To assess recombination efficiency in the smooth muscle layer of popliteal lymphatic vessels, we assessed the percent area of the popliteal vessels covered by GFP+ lymphatic muscle cells. Maximum projections were made of the GFP and tdTomato image stacks using Image J. A mask of the GFP+ lymphatic muscle cells was created, despeckled, and then was used to assess the percent area of the tdTomato maximum projection encompassed by the mask using the Image J threshold and area measure function.
Solutions and chemicals
Krebs buffer contained: 146.9 mM NaCl, 4.7 mM KCl, 2 mM CaCl2·2H2O, 1.2 mM MgSO4, 1.2 mM NaH2PO4·H2O, 3 mM NaHCO3, 1.5 mM Na-HEPES, and 5 mM D-glucose (pH = 7.4). An identical buffer was prepared with the addition of 0.5% bovine serum albumin (“Krebs-BSA”). During cannulation Krebs-BSA was present both luminally and abluminally; during the experiment the abluminal solution was constantly exchanged with Krebs buffer. Ca2+-free Krebs was Krebs with 3 mM EGTA replacing CaCl2·2H2O and used to determine passive diameter. All chemicals were obtained from Sigma-Aldrich (St. Louis, MO), with the exception of BSA (US Biochemicals; Cleveland, OH), MgSO4 and Na-HEPES (ThermoFisher Scientific; Pittsburgh, PA).
Statistical tests
Statistical analyses were performed using Prism9 (Graphpad Software, San Diego, CA). The number n refers to the number of vessels included per group. The normality of each data set was first tested to determine whether parametric or non-parametric tests should be used. Statistical differences in the various contraction parameters were tested at each pressure level between male and female vessels and between Cav1.2f/f and Itga8-CreERT2;Cav1.2f/f vessels using two-way ANOVAs with repeated measures and Tukey’s multiple comparison tests. A one-way ANOVA with Kruskal-Wallis non-parametric tests and Dunn’s multiple comparison tests were used for the analysis of pump tests, as 3 of the 4 tests for normality in Prism indicated that the pump test data were not normally distributed. Data are plotted as mean ± SEM with significance set at p < 0.05 unless otherwise stated.
Results
Survival analysis
We compared the survival of Itga8-CreERT2;Cav1.2f/f mice with Myh11-CreERT2;Cav1.2f/f mice after the start of the tamoxifen injection protocol (Figure 1). Myh11-CreERT2;Cav1.2f/f mice began to die ∼day 15 after the first injection and no Myh11-CreERT2;Cav1.2f/f mice survived past day 20 post-induction, compared to 100% (5/5) male Itga8-CreERT2;Cav1.2f/f mice that were still alive at the time of sacrifice on day 78–82 post-induction and (1/1) female Itga8-CreERT2;Cav1.2f/f mice that was alive at the time of sacrifice on day 80 post-induction. Additionally, all Itga8-CreERT2;Cav1.2f/f mice were in good health and continued to feed and gain weight normally up until the day of sacrifice.

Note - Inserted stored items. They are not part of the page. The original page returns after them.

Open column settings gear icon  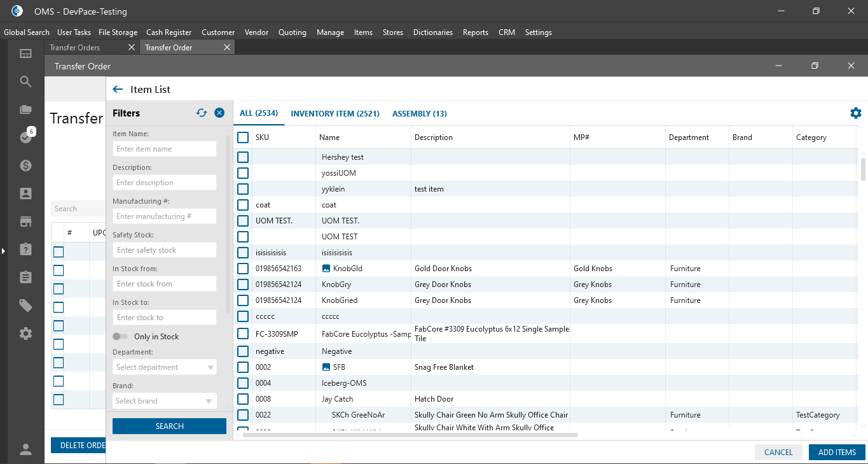click(x=856, y=113)
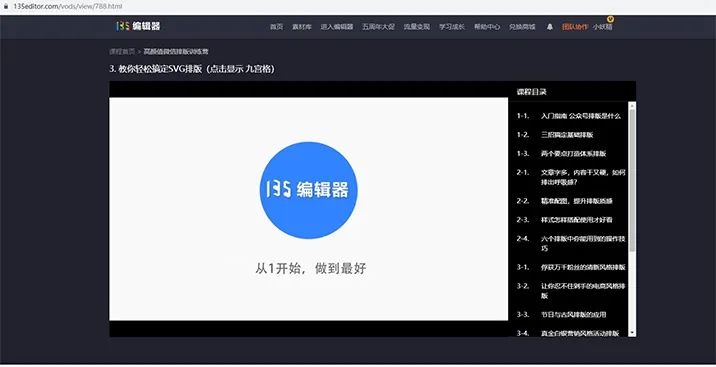Click the 课程首页 breadcrumb link
The image size is (716, 367).
coord(122,52)
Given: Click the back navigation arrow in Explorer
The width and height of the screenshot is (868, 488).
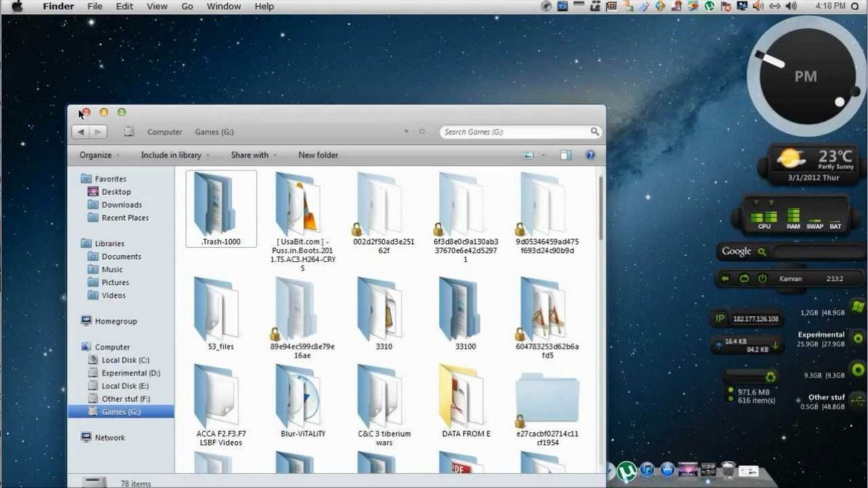Looking at the screenshot, I should click(x=80, y=132).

FIGURE 1. Survival curves for 21 Myh11-CreERT2;Cav1.2f/f mice and 21 Itga8-CreERT2;Cav1.2f/f mice, with the latter separated by sex. Curve fits were made using non-linear regression.

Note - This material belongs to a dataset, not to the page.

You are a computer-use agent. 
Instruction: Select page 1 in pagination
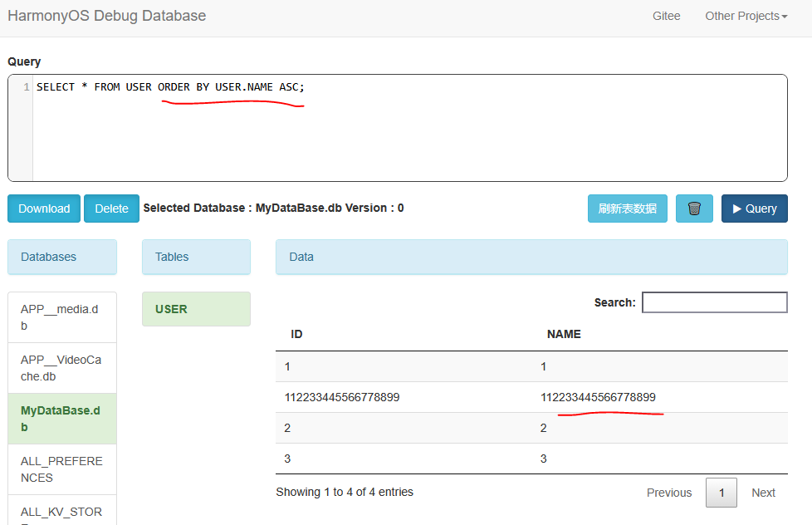coord(722,493)
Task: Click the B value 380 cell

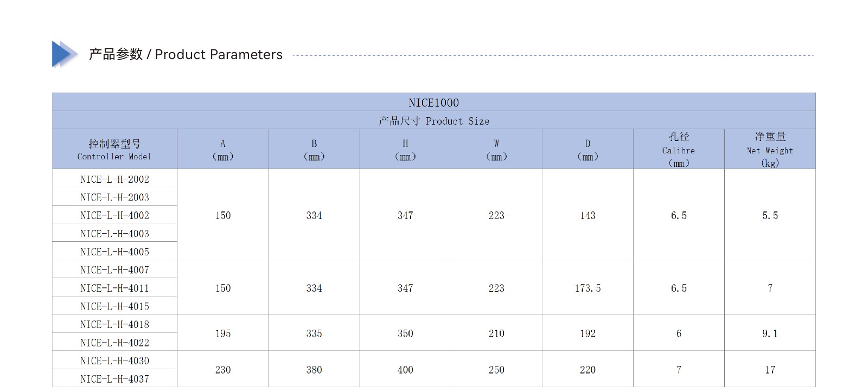Action: coord(314,369)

Analysis of Cre efficiency
We recently reported the efficiency of recombination for the Rosa26 mT/mG reporter in lymphatics from Myh11-CreERT2;Rosa26mT/mGf/f vs. Itga8-CreERT2;Rosa26mT/mGf/f mice [Figure 3 in ref (Warthi et al., 2022)]. Here, we reanalyzed a subset of that data (2 male Itga8-CreERT2;Rosa26mT/mGf/f mice) along with data from two (new) female Itga8-CreERT2;Rosa26mT/mGf/f mice to compare the recombination efficiency in lymphatics from mice of different sexes. Fluorescence images of GFP in pressurized popliteal lymphatics are shown in Figure 2A. GFP expression is evident in the circumferential (i.e., smooth muscle) layer of cells in both male and female vessels. Quantification of recombination efficiency was similar between male and female vessels, as shown in Figure 2B. Because it is well known that recombination efficiency depends not only on the particular Cre used, but also on the length of the floxed gene (Stifter and Greter, 2020), we assessed the degree of Cav1.2 knock down by Itga8-CreERT2 in male and female inguinal-axillary lymphatics using qPCR. As quantified in Figure 2C, Cav1.2 levels were decreased by ∼75% from control in both male and female lymphatic vessels. The actual degree of knock down of Cav1.2 may have been even greater because the qPCR results represent message from all cell types in the vessel wall that may also express Cav1.2, including non-SM cells such as neurons and some immune cells.
FIGURE 2. Evaluation of recombination efficiency. (A) Images of GFP and td-tomato expression in male and female inguinal-axillary lymphatics from Itga8-CreERT2;Rosa26mTmGf/f mice, showing recombination (GFP + cells) in the majority of lymphatic smooth muscle cells. (B) Summary of %GFP + cells in segments of 2 male and 2 female inguinal-axillary lymphatics from Itga8-CreERT2; Rosa26mTmGf/f mice. (C) Expression of Cav1.2 mRNA relative to β-actin from inguinal-axillary vessels of 3 male and 3 female Cav1.2f/f mice and 3 male and 3 female Itga8-CreERT2;Cav1.2f/f mice.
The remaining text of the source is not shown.